“Beyaz Dilekçe”

Gecenin katmer siyahına benzeyen günahlara “af” talep etmek için; tozpembe bir heyecanla yazılan, bahar yeşili duygulardan mürekkep bir “Beyaz Dilekçe”... Harfleri gözyaşından oluşmuş, kâğıdı gönül gergefinde gül yaprağından...

Gecenin katmer siyahına benzeyen günahlara “af” talep etmek için; tozpembe bir heyecanla yazılan, bahar yeşili duygulardan mürekkep bir “Beyaz Dilekçe”... Harfleri gözyaşından oluşmuş, kâğıdı gönül gergefinde gül yaprağından dokunmuş, kaleminin mürekkebi yürekten çekilmiş, her satırı ayrı bir hâlet-i rûhiyenin ifâdesi olarak kâğıda dökülmüş bir arz-ı hâl... Nedâmet gözyaşıyla yıkanan kalpler, semaya kalkan ellerin arasında... Gözler nemli, bakışlar mütevekkil; “umut, korku ve tazarrû” içinde Besmele çekip, bir manevî yolculuğa hazırlanış...

“Bir kitâbullâh-ı âzamdır serâser kâinat,

Hangi harfi yoklasam mânâsı hep Allah çıkar…”

idrâkine sahip olarak, Yaradan’a “İlâhî!..” hitâbıyla söze başlayıp:

“Hamdini sözüme ser-tâc ettim,

Zikrini kalbime mi’râc ettim,

Kitâbını kendime minhâc ettim,

İnâyetine sığındım kapına geldim,

Hidâyetine sığındım lütfûna geldim,

Kulluk edemedim affına geldim...”

diyebilmek...

“Her yanan şûlede binlerce güneşler yanacak,

En küçük zerreler umman olarak çalkanacak…”
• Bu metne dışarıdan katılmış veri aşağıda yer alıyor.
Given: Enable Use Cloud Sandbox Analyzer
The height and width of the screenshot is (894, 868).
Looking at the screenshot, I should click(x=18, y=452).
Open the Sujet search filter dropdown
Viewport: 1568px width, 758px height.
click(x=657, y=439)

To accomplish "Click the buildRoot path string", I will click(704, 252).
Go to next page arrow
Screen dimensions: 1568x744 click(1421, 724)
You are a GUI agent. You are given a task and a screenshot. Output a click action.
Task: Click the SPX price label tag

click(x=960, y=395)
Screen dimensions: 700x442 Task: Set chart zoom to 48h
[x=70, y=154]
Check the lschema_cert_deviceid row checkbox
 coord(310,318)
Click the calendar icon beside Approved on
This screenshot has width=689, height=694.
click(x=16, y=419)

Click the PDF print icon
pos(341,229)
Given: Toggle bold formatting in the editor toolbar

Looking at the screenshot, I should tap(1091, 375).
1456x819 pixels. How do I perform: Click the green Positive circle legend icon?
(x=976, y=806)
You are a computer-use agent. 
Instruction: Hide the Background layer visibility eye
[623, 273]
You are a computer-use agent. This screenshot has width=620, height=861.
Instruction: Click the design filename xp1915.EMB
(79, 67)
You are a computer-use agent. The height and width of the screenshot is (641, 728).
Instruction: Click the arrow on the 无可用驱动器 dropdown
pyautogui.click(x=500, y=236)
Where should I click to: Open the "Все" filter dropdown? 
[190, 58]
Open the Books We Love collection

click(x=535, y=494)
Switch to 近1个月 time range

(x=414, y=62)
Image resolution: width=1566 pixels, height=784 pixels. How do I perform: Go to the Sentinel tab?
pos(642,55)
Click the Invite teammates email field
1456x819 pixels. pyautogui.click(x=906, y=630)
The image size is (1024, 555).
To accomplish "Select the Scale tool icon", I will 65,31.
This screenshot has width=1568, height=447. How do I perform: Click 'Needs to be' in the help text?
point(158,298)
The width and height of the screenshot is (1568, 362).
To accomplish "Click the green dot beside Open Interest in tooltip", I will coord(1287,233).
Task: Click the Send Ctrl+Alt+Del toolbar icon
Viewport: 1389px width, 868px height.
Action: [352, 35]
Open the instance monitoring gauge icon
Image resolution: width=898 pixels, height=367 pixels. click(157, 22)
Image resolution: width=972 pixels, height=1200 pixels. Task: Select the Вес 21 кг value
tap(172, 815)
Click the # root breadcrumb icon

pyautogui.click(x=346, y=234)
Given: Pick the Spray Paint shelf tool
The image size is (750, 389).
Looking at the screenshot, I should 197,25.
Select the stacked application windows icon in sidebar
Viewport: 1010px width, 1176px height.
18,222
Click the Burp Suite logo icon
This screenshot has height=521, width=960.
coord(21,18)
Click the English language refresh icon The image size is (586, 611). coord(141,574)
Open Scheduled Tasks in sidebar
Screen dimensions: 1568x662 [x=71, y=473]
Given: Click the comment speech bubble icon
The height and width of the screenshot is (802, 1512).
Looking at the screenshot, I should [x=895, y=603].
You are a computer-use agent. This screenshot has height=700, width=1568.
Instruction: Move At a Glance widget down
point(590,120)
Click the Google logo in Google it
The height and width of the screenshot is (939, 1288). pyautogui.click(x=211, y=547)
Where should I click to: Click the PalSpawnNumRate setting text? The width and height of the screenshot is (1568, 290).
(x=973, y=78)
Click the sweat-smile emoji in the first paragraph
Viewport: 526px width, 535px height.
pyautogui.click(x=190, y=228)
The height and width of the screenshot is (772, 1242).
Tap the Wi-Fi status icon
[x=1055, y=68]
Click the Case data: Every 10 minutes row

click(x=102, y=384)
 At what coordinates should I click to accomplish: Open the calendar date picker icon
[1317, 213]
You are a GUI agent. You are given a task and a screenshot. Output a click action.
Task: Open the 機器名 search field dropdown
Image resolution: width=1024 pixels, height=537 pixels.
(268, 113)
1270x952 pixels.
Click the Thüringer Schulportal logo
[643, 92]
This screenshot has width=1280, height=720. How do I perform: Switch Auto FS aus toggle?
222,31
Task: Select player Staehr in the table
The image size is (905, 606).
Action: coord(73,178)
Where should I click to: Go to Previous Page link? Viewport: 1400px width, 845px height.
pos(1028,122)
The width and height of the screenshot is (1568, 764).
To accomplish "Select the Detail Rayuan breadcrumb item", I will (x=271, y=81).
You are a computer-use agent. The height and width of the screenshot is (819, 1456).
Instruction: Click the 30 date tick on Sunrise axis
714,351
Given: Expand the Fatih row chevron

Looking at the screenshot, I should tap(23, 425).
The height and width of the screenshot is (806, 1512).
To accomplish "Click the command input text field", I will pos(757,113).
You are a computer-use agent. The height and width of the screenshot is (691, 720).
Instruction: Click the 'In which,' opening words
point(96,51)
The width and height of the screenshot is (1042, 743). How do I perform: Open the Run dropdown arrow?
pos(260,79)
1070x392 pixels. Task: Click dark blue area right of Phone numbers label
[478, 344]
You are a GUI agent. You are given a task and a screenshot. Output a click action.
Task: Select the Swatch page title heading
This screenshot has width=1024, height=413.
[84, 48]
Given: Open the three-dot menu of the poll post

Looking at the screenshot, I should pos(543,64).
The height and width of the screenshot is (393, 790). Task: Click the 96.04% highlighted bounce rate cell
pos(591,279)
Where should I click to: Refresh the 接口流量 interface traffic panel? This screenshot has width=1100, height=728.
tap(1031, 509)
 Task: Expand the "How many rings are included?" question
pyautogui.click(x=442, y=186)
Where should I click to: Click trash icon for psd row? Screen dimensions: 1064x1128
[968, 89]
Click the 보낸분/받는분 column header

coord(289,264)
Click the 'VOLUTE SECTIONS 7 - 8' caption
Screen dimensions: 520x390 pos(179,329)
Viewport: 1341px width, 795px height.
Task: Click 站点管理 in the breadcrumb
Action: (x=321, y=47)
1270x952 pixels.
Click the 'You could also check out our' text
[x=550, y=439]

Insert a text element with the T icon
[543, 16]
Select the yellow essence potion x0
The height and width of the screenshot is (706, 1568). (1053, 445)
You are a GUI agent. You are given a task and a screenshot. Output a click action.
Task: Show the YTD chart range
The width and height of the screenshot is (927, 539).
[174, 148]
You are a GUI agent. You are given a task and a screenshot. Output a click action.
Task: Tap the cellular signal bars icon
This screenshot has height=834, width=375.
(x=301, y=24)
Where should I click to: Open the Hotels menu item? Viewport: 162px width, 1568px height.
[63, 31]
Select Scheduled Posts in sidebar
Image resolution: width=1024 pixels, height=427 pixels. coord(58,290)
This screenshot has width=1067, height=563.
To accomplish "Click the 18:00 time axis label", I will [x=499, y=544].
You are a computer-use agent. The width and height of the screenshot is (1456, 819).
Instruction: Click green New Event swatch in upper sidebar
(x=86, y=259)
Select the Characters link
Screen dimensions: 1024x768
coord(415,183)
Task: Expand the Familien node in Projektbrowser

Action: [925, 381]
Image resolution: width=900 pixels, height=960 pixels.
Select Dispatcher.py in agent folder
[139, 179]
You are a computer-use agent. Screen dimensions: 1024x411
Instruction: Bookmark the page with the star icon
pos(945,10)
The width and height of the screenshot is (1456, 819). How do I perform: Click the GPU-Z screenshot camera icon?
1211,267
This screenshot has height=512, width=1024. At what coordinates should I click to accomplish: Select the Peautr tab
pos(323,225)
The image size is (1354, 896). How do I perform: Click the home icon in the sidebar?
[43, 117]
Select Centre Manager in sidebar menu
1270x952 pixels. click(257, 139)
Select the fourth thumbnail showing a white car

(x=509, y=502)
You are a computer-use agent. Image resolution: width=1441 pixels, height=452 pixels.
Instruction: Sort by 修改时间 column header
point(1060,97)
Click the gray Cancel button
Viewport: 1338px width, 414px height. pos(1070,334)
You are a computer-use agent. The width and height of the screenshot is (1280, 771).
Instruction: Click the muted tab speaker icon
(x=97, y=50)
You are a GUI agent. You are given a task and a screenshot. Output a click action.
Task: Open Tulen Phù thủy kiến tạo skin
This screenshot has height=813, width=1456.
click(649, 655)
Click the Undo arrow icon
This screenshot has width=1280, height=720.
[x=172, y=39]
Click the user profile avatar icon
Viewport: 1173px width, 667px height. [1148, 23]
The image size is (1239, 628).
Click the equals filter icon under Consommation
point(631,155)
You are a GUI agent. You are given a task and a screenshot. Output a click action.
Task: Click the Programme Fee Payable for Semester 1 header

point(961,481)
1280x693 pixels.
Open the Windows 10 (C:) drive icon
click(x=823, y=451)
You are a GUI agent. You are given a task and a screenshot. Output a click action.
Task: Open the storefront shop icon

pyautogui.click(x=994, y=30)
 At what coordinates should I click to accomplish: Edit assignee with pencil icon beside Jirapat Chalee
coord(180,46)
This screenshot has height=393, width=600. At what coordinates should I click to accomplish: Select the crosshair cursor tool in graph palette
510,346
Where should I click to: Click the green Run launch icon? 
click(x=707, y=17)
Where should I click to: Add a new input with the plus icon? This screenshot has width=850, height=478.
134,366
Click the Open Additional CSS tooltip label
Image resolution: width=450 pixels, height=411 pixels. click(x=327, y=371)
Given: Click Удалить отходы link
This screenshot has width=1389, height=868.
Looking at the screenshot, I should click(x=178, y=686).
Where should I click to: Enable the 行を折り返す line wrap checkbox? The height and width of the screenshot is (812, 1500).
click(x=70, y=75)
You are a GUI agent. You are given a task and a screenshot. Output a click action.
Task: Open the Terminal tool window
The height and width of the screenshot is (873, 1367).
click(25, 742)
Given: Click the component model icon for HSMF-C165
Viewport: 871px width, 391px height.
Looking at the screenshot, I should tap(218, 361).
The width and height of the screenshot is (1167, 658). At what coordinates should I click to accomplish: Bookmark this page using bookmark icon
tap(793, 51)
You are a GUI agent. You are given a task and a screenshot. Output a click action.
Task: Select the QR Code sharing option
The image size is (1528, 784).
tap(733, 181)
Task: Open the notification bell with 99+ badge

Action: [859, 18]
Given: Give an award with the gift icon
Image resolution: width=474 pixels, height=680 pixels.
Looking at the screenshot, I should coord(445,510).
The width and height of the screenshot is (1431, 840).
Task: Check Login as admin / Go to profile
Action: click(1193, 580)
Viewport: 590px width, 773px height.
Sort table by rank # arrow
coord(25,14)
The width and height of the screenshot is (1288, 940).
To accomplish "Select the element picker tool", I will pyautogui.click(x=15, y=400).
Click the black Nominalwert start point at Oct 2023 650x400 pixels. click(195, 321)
şuuru içinde Hakk’a ilticâ...

En olmaz duyguları bile terennüm eden istek ve îtiraf demeti... İnsanın Yaradan karşısındaki acziyeti... Gönüllerde duyulması gereken bir ürperti... Mâveradan gelecek bir tebessümü yakalamayı amaçlayan kulun mahzun mahcûbiyeti... İlâhî aşkla coşan yüreklerdeki çağlayanların, kirpiklerden süzülüp gelmesi... Gözyaşı denilen rahmet damlalarıyla yıkanmış bir söz dizisi... Hayâta metafizik pencereden bir bakış... Günahlarıyla yüzleşen nefsin umutsuzluğuna umut katan bir kutlu yalvarış... Kanadı kırık sevdâların buz tutmuş düşlerine hayat veren bir nefes... Karanlıkta medet bekleyenlerin, ötelere gönderdiği mahcup bir ses... Kutlu bir tebessüme açılan kapıdan etrafa yayılan ve “Gül” esintileriyle birlikte gelen taze bahar kokusu... Duâ...

Duâ, gönlün hayat iksiri... Duâ, isteklerin en âlâ bir makama arz-ı hâl edilmesi... Duâ, kelâmın mukaddimesi... Duâ, sözün hüsn-ü hâtimesi... Duâ, sevginin, muhabbetin ve aşkın dil ile ifâdesi... Duâ; insanın Sonsuz Kudret Sâhibi karşısında kendi güçsüzlüğünü idrak etmesi… Duâ, Müslüman’ın ilk ve son sığınağı... Duâ, Allah(cc)’ın irâde ve kudretinin ispâtı... Duâ, kulun hiçliğini îtirâfı... Duâ, sâhipsizliğe bir sâhip... Duâ, çâresizliğe bir çâre ... Duâ, dertlere derman... Duâ, yağmalanmış ruhların beklediği bir ferman... Duâ, derûnî tefekkürden akseden temennilerin en kesif yaşandığı an... Duâ, kurtuluş için yazılan bir güzide mektup... Duâ maksûd, duâ matlub...Duâ, umuda yolculuk...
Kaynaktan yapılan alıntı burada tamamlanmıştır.